コロナ禍で全627人のうち約3割にあたる174人が休場となった7月場所を制したのは、モンゴル出身の逸ノ城だった。2014年1月場所で幕下15枚目格付け出しデビューし、同年11月場所では史上最速の5場所で新三役(関脇)に昇進。モンゴルの怪物として注目された。当時は白鵬、鶴竜、日馬富士という“モンゴル出身3横綱”が君臨した時代だったが、逸ノ城は「グループの一員」という印象ではなかったという。
若手親方はこう振り返る。
「逸ノ城のデビュー当時、モンゴル力士グループは朝青龍派と旭鷲山派に分かれていた。2人ともすでに引退していたが、その人脈として朝青龍派の代表が日馬富士、旭鷲山派の代表は白鵬といった色合いがあった。それぞれのグループで一緒にモンゴル料理を食べに行くなどプライベートでも行動を共にしていたが、逸ノ城はどちらのグループにも属そうとしなかった。
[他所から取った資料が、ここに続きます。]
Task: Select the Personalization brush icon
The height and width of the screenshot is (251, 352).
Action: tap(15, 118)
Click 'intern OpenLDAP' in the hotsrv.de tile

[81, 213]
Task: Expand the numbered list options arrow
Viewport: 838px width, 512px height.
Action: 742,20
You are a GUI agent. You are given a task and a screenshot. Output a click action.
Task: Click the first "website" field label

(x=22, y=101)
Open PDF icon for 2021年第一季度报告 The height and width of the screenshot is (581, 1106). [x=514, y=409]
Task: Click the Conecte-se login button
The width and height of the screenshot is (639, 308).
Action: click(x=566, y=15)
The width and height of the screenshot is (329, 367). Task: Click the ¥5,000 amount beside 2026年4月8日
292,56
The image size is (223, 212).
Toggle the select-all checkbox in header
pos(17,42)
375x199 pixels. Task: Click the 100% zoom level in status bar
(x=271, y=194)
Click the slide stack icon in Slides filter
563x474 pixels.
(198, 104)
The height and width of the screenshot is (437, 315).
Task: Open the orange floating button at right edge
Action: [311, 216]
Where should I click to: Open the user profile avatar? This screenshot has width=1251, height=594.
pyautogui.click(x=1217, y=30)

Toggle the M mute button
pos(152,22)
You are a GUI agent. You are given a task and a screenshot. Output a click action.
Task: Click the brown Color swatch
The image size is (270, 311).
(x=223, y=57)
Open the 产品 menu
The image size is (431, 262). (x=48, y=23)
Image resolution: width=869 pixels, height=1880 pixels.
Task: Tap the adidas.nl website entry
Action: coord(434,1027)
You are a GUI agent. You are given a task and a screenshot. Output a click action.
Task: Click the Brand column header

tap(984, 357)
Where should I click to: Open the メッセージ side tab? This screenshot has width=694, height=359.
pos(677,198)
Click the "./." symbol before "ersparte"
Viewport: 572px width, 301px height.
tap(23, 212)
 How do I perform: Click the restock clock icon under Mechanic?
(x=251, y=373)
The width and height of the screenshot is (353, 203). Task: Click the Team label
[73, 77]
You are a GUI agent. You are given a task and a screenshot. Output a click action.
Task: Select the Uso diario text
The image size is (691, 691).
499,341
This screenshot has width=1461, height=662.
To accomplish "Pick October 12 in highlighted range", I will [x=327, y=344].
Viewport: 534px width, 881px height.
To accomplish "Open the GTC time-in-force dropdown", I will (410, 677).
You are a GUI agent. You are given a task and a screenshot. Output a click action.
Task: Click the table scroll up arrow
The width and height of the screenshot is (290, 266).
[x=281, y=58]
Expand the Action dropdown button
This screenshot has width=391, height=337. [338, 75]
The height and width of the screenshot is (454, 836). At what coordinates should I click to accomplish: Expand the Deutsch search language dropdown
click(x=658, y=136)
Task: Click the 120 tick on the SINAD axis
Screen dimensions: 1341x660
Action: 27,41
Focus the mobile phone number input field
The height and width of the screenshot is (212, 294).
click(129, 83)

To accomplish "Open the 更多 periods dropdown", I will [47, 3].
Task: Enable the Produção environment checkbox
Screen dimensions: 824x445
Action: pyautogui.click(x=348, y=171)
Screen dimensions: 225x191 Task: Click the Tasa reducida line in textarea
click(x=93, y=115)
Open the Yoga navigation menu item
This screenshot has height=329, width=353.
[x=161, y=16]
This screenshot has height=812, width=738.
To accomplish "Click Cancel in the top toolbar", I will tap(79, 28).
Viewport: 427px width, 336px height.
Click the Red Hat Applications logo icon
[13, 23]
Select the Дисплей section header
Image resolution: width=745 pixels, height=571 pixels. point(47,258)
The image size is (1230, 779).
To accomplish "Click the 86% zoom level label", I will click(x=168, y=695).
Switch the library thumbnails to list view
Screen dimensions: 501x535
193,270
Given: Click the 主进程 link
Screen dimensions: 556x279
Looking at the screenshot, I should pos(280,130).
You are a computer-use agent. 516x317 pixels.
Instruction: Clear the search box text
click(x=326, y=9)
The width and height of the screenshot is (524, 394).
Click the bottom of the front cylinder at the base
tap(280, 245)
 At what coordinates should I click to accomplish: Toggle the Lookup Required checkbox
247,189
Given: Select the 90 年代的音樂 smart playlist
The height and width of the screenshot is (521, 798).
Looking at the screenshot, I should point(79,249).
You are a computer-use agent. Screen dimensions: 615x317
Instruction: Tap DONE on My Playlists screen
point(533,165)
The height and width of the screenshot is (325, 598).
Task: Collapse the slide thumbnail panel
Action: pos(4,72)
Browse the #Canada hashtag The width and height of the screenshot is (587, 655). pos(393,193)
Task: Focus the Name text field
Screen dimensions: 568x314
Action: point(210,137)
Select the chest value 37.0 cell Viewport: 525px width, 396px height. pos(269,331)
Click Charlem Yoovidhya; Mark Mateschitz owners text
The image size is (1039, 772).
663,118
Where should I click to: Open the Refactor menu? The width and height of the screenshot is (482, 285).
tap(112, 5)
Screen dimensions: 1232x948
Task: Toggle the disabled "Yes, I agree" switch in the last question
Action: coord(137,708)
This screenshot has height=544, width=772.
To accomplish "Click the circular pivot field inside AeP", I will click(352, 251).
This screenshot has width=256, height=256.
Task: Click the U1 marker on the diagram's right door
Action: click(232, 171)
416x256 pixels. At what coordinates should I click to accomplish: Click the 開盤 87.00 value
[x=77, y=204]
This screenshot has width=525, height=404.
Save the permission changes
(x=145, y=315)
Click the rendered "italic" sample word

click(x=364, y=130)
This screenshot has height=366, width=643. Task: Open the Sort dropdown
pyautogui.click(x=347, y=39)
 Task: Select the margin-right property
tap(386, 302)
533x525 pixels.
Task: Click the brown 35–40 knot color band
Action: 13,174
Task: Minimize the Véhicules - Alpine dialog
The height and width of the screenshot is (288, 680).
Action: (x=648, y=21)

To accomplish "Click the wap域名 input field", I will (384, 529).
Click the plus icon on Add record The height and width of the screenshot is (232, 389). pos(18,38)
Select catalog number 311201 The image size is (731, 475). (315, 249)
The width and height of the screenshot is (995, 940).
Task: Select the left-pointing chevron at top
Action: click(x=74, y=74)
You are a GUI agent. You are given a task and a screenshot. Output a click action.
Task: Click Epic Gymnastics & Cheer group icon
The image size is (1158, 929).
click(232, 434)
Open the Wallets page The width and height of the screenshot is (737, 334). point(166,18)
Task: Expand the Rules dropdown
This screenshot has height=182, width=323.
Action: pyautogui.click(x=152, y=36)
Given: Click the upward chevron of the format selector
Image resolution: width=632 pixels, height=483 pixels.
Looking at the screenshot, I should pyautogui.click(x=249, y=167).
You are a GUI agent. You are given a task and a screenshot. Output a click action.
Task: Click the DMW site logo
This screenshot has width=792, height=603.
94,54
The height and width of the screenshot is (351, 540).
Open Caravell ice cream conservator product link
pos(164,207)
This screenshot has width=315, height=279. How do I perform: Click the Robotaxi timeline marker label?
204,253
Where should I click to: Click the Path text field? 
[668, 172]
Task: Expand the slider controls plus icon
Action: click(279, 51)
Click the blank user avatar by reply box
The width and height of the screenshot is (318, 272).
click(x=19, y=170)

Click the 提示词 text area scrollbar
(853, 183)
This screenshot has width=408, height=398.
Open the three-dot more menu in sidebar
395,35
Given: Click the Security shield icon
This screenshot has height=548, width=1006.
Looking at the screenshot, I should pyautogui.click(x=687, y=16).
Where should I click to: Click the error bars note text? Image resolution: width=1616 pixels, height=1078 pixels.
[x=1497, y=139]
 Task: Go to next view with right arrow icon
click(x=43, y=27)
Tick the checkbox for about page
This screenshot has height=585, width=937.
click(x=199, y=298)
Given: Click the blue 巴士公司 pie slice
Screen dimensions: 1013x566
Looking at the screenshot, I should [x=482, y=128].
逸ノ城は遊牧民出身で、モンゴルの首都・ウランバードル出身の他のモンゴル勢とは距離があったのでしょう。デビュー当時は仕度部屋でも誰かとつるむ様子はなかった。関脇でありながら決まった場所には座らない。玉鷲、荒鷲、旭秀鵬といった中間派のモンゴル力士グループに声をかけられることもなく、力士の隙間になんとか場所を確保している状態で、浮いている印象がありました」
その後にモンゴル出身力士たちの人間関係に決定的な亀裂を走らせたのが2017年10月に秋巡業先の鳥取で起きた「日馬富士暴行事件」だが、連日ニュースを騒がせた事件に、逸ノ城は巻き込まれずに済んだ。相撲担当記者が解説する。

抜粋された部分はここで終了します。